Friday, May 25, 2007
The Marriage Industrial Complex
The Marriage Industrial Complex
If you've been to a wedding in the past few years (or have staged one yourself), you won't be surprised to learn that weddings are a booming business. Last year, the average American ceremony cost $27,852; the average dress, $1,025. If such figures don't shock you (and keep in mind, the numbers are far higher in pricey cities such as New York and San Francisco), maybe a few comparisons will: The median household income in the United States is $46,326 and a 5 percent down payment on a $500,000 condominium is $25,000.

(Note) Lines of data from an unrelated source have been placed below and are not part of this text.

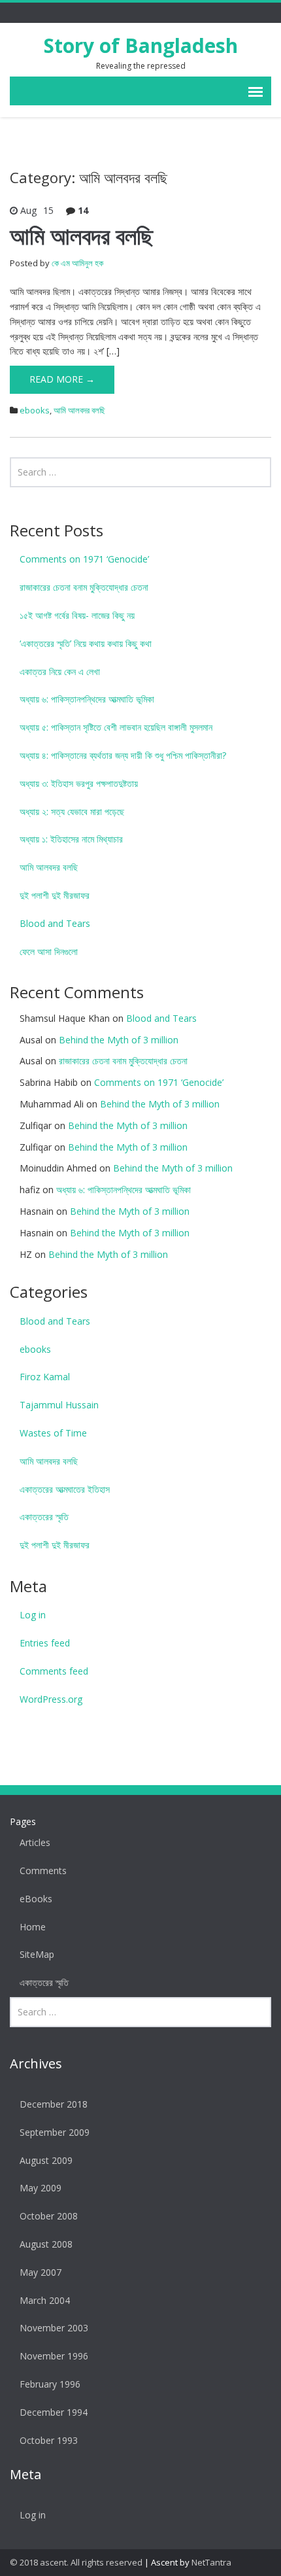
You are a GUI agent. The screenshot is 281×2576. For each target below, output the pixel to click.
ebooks (35, 410)
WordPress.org (51, 1699)
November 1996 (54, 2356)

Even more disturbing, perhaps, is how quickly and effortlessly the $161 billion wedding industry seems to have insinuated itself into every corner of the culture -- and how impossible it has become to escape its trappings, from diamond rings (which, before the 1930s, were not a de facto wedding accouterment) to wedding planners, bridal registries and glossy magazines that perpetuate weddings as fairy-tale fantasies. In fact, the extravagant, over-the-top gala has become such a fixture of American life that most people don't question it anymore. And why should they? If marriage is supposed to be a sacred undertaking that happens once in a lifetime, why shouldn't you do it wearing Vera Wang?
At the beginning of "One Perfect Day" you point out that marriage used to signal that you were becoming an adult or herald the start of your sex life as well as your departure from the family home. Now that we do all of these things before marriage, do you think it's the extravagant ceremony itself that has become the rite of passage?

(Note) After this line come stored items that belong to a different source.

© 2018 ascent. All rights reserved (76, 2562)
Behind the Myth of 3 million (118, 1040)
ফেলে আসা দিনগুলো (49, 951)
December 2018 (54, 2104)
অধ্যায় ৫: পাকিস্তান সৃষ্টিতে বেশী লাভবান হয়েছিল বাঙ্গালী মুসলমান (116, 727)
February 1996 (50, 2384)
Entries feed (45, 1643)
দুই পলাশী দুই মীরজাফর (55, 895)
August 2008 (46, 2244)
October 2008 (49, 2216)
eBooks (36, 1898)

Precisely. It's amazing the number of people who say, "If we can get through this, we can get through anything," or "This is the first challenge of our married life together." And you think, "Jeez, you have no idea what you've got coming!" It's not like it's a death in the family or anything like that.
This is sort of a psychoanalytic argument, but I think that people need for a wedding to feel traumatic. Because it used to be a traumatic transition. You left your parental home. If you look at documents -- diaries or letters from women in 19th century rural America getting married -- leaving their mother was a very, very big deal. Wrenching away from your birth family was a very big deal. Now, most of us have done that years earlier. And to some degree, even those people who are living at home are still leading more independent lives.

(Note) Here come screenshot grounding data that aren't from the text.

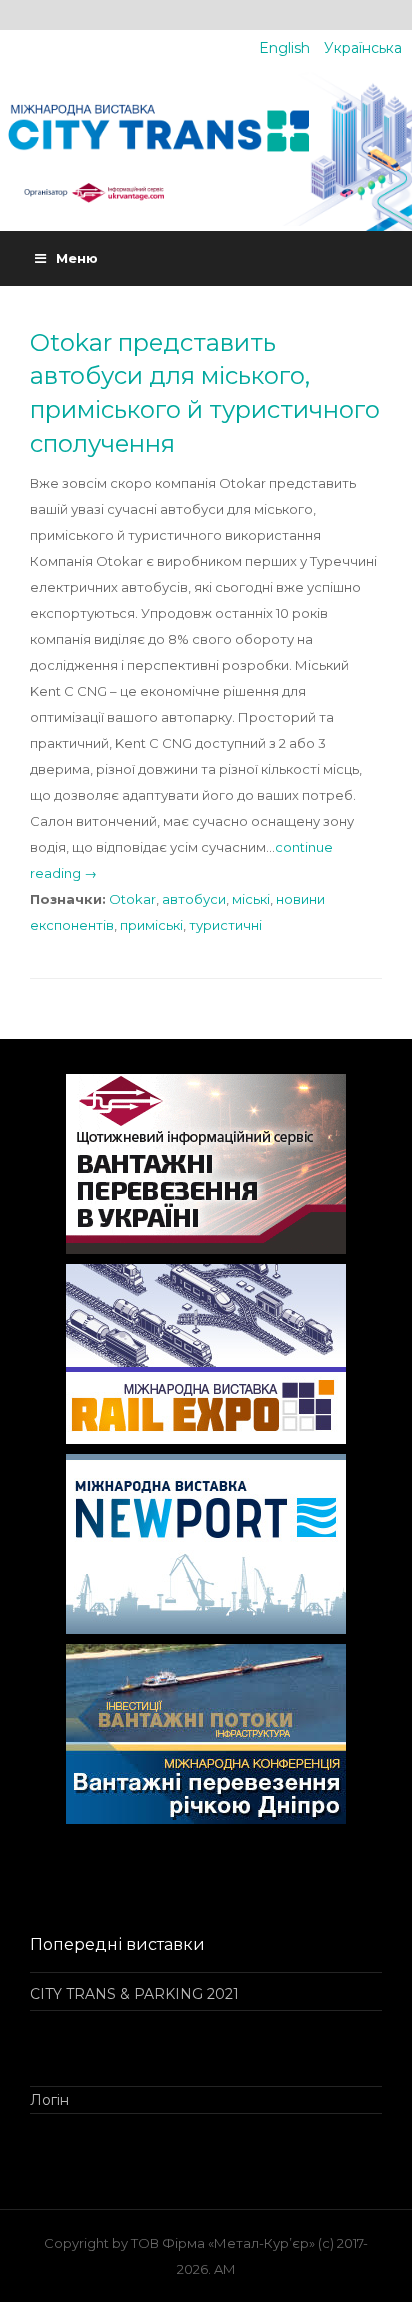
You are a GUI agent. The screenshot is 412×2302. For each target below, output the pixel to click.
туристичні (225, 925)
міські (251, 899)
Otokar (132, 899)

But I think that people still need to feel that this transition is a viscerally affecting experience. Because being married is very different from not being married. I don't mean that if you get married tomorrow, suddenly your life is going to be different the next day. But it is a different commitment, as anybody who is going through a divorce will tell you. It's much harder to break up a marriage than it is to break up a nonmarital partnership. So I think people need the sense of "Wow! Something really big has just happened."
The purpose of honeymoons has evolved in a similar way, hasn't it? You point out that they used to be a chance to visit the bride's relatives and friends, and then they were all about sexual intimacy ...
Yeah, and now, if you talk to any couples or look on the Knot.com, you see that people perceive the honeymoon as a time when they can recover from the stress of planning the wedding!